Because of the morphologic and immunophenotypic pattern, as well as a clonal rearrangement of the ALK gene, a diagnosis of inflammatory myofibroblastic tumor was rendered. The patient has been followed by the oncology service at our institution, with no residual or recurrent tumor on multiple imaging studies for greater than 32 months.



Discussion



IMTs are commonly reported in children and young adults, but are only rarely reported in infants and newborns. Previous cases of prenatally diagnosed IMT include tumors in the paravertebral space, at the skull base, and in the thoracic cavity/chest wall. As in our case, the latter two cases also presented with airway obstruction and respiratory compromise.



This lesion can display a variety of morphologies: from haphazardly arranged spindle cells in a loose myxoid background, to compact fascicles with a dense collagenized background, to a morphology evoking desmoid-type fibromatosis with uniform cellularity and sparse inflammation. The spindle cells in IMTs have a variable immunophenotypic pattern usually positive for vimentin, smooth muscle actin, and desmin. They are usually negative for myogenin, myoglobin, and S100 protein. Immunohistochemical positivity for ALK-1 is present in 50% of IMTs and correlates with the presence of ALK gene rearrangements.

> Material shown

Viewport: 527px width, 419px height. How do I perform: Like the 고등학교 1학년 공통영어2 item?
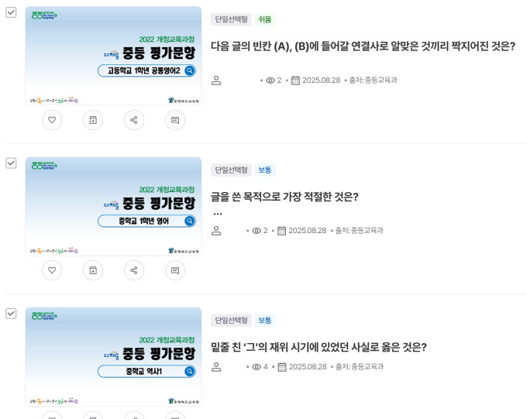click(52, 120)
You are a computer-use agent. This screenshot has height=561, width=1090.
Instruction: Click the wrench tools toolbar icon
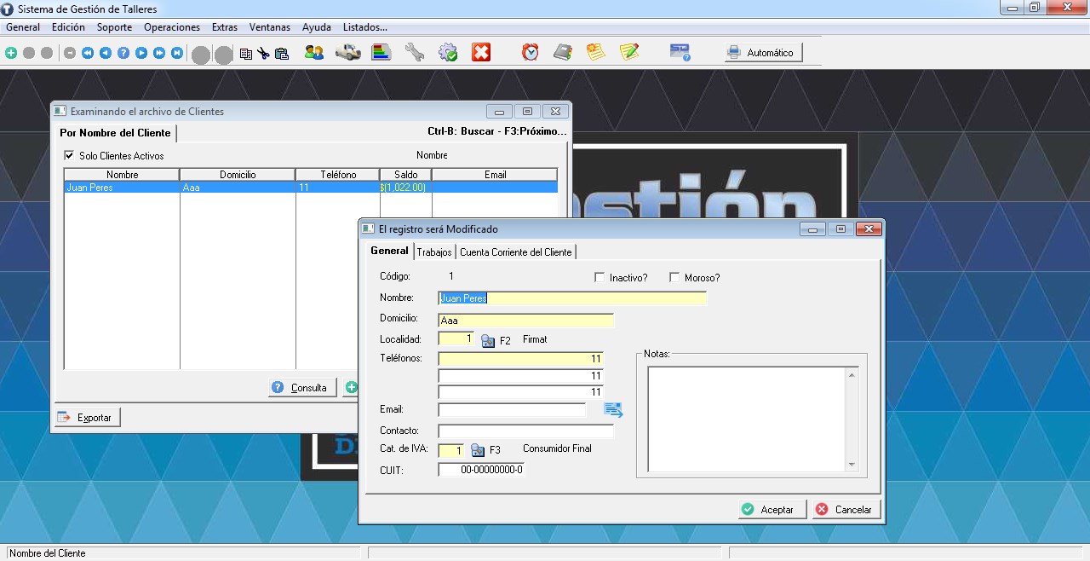click(414, 53)
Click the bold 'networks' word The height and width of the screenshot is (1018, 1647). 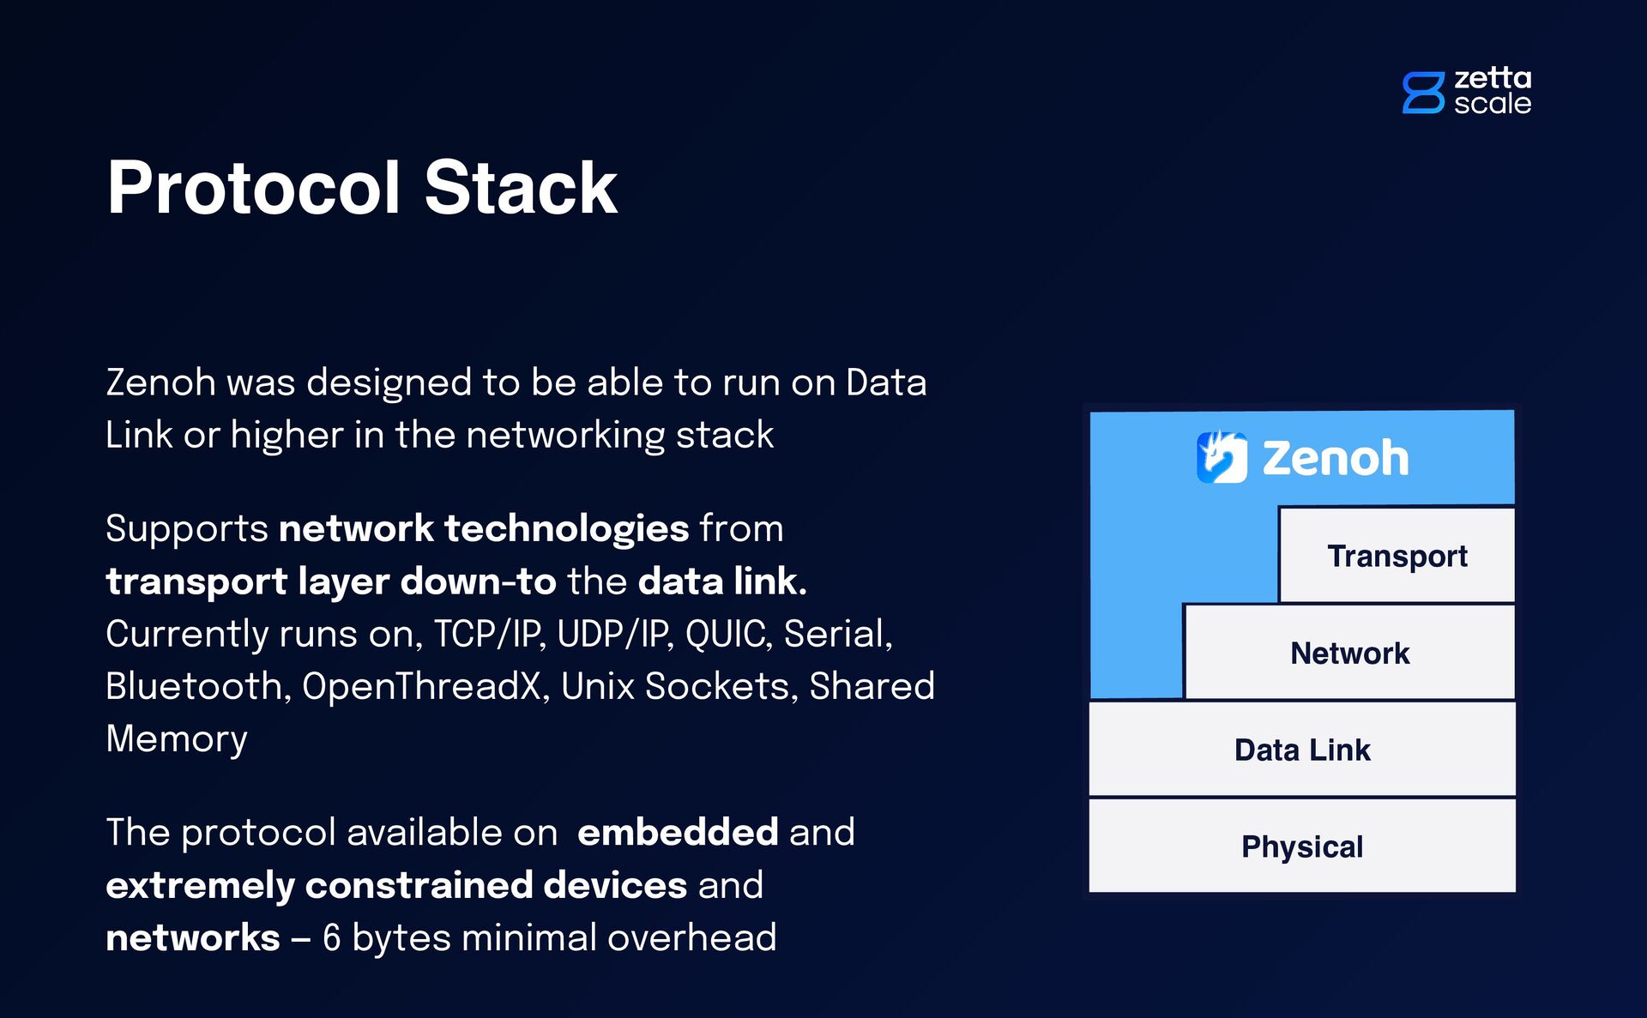pyautogui.click(x=193, y=938)
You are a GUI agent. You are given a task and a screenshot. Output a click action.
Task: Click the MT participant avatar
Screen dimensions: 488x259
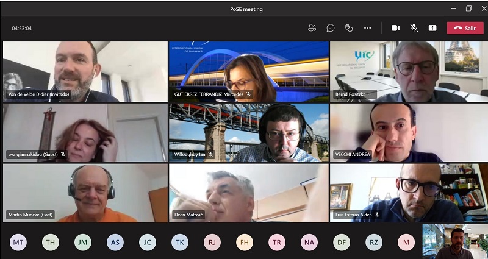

> Work instructions
- A) From the IMT passage, list every site where earlier prenatally diagnosed tumors were found.
- B) Duplicate the section of the IMT passage starting with "Because of the" and going on through "than 32 months.".
Rely on the IMT passage alone, not on the items.

> Results by task
- A)
- the paravertebral space
- the skull base
- the thoracic cavity/chest wall

- B)
Because of the morphologic and immunophenotypic pattern, as well as a clonal rearrangement of the ALK gene, a diagnosis of inflammatory myofibroblastic tumor was rendered. The patient has been followed by the oncology service at our institution, with no residual or recurrent tumor on multiple imaging studies for greater than 32 months.